Its fate heading into the 2022 elections
“Pray for democracy,” read a sign spotted Sunday in the window of a Craigsville, West Virginia business. Nicholas County voted for Donald Trump by nearly four to one in 2020. My first reaction in this remote crossroads was, Whose idea of democracy? Likely someone who voted Biden, my wife interjected. Even in the reddest rural places, they are out there.
NBC News released a poll Sunday showing a majority of Americans favor continuing the investigations into “alleged wrongdoing by former President Donald Trump.” More eye-catching was how “threats to democracy” now tops of Americans’ concerns by five points, even over the “cost of living.”
Democracy has become a smear among the Joe McCarthy-adjacent on the right, as Robert Draper wrote last week:
What is different now is the use of “democracy” as a kind of shorthand and even a slur for Democrats themselves, for the left and all the positions espoused by the left, for hordes of would-be but surely unqualified or even illegal voters who are fundamentally anti-American and must be opposed and stopped at all costs. That anti-democracy and anti-“democracy” sentiment, repeatedly voiced over the course of my travels through Arizona, is distinct from anything I have encountered in over two decades of covering conservative politics.
Americans not under Trumpism’s spell have reason for concern. Whether following Trump or Florida Gov. Ron DeSantis (a Florida friend calls him Rhonda Santis), it seems a majority on the right (a minority overall, thankfully) now embrace “authoritarianism in the name of liberty and godliness,” writes Ed Kilgore. “Anyone utilizing the democratic process to promote alternative policy visions [to theirs] is deemed un-American, and their successes are dismissed as illegitimate.”
Education is UN-indoctrination
The split is largely but not entirely urban-rural. The Hart Research Associates/Public Opinion Strategies survey of 1,000 registered voters (3/4 on cell phones) accounted for age, sex, race and ethnicity, but not urban/rural locations.

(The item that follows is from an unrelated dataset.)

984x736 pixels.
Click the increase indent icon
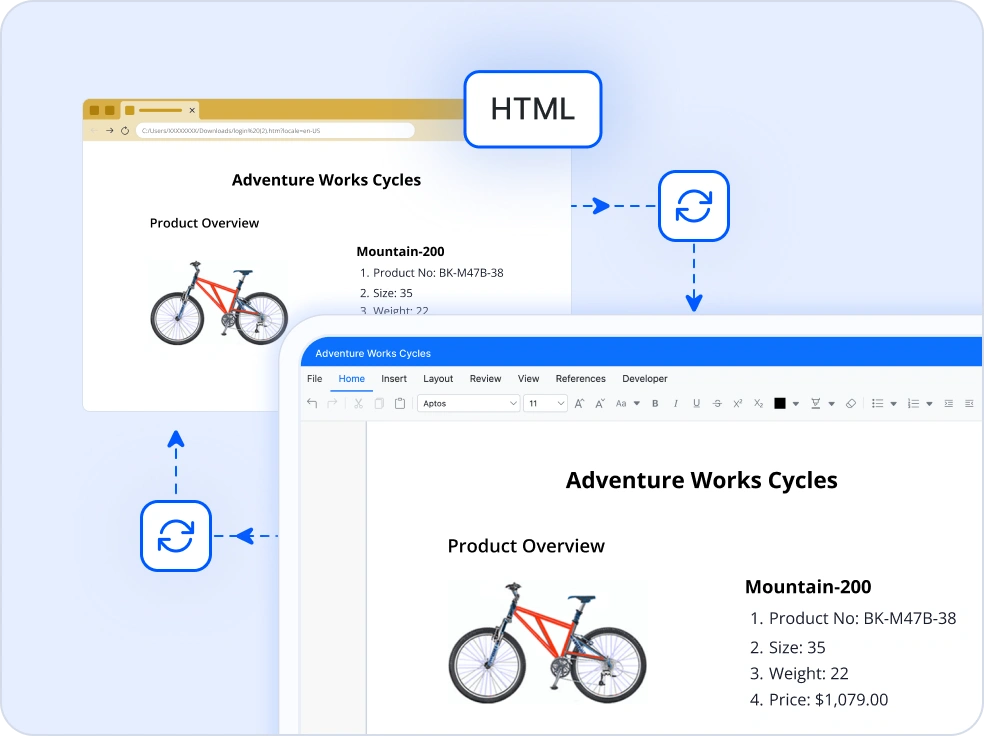click(x=969, y=404)
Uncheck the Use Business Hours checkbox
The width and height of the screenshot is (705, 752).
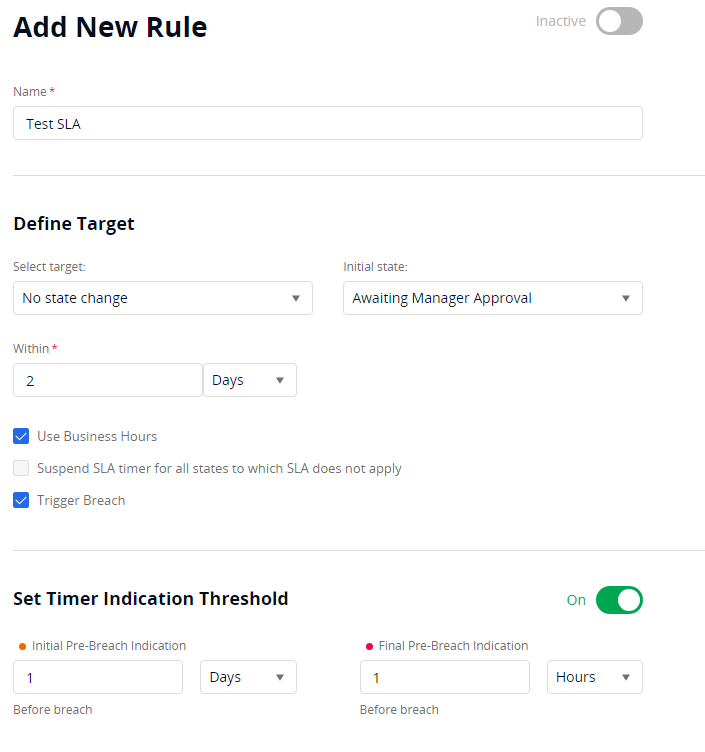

A new study from Canada (I have not had time to review) explores asymmetries in place-based resentments:
First, we ask how place resentment varies across all possible combinations of urban, suburban, and rural in-groups and out-groups. Second, we explore if high-resentment individuals in urban, suburban, and rural areas share similar socio-demographic and political characteristics. Finally, we investigate how citizens’ satisfaction with their elected representatives, and positions on contentious and important policy issues, are related to place-based resentment. We investigate these questions using two large-scale surveys of the Canadian public. We find that place-based resentment is highly asymmetric: resentment is strongest among rural residents regardless of the target (suburban or urban) of their resentment, whereas urban and suburban residents tend to resent each other more than either group resents rural areas. We also find substantial asymmetries in the correlates and political implications of place resentment. Our findings suggest that place resentment is an important and politically consequential phenomenon across all place types, but also that the character and strength of this resentment is quite different in rural, suburban, and urban places.
Something pollsters might want to consider along with education level.
A fascinating Twitter thread on Sunday (self-selected, of course) explored how a college education can profoundly change political and social perspectives among people raised in rural or sequestered communities.
Justin Kanew counters the conservative talking point that universities and liberal professors are indoctrinating students. They don’t have that power. What changes students more is exposure to other students from different places, countries, and walks of life.
“Education is UN-indoctrination. That’s why they resent it,” Kanew says of conservatives.
Browse through the thread for the “testimonies” of people from rural areas whose exposure to new ideas challenged the ones with which they were indoctrinated by parents and preachers.
Education, democracy, multiculturalism, immigrants, etc., are a near-mortal threat to conservative parochialism. That’s why so many conservatives resent them.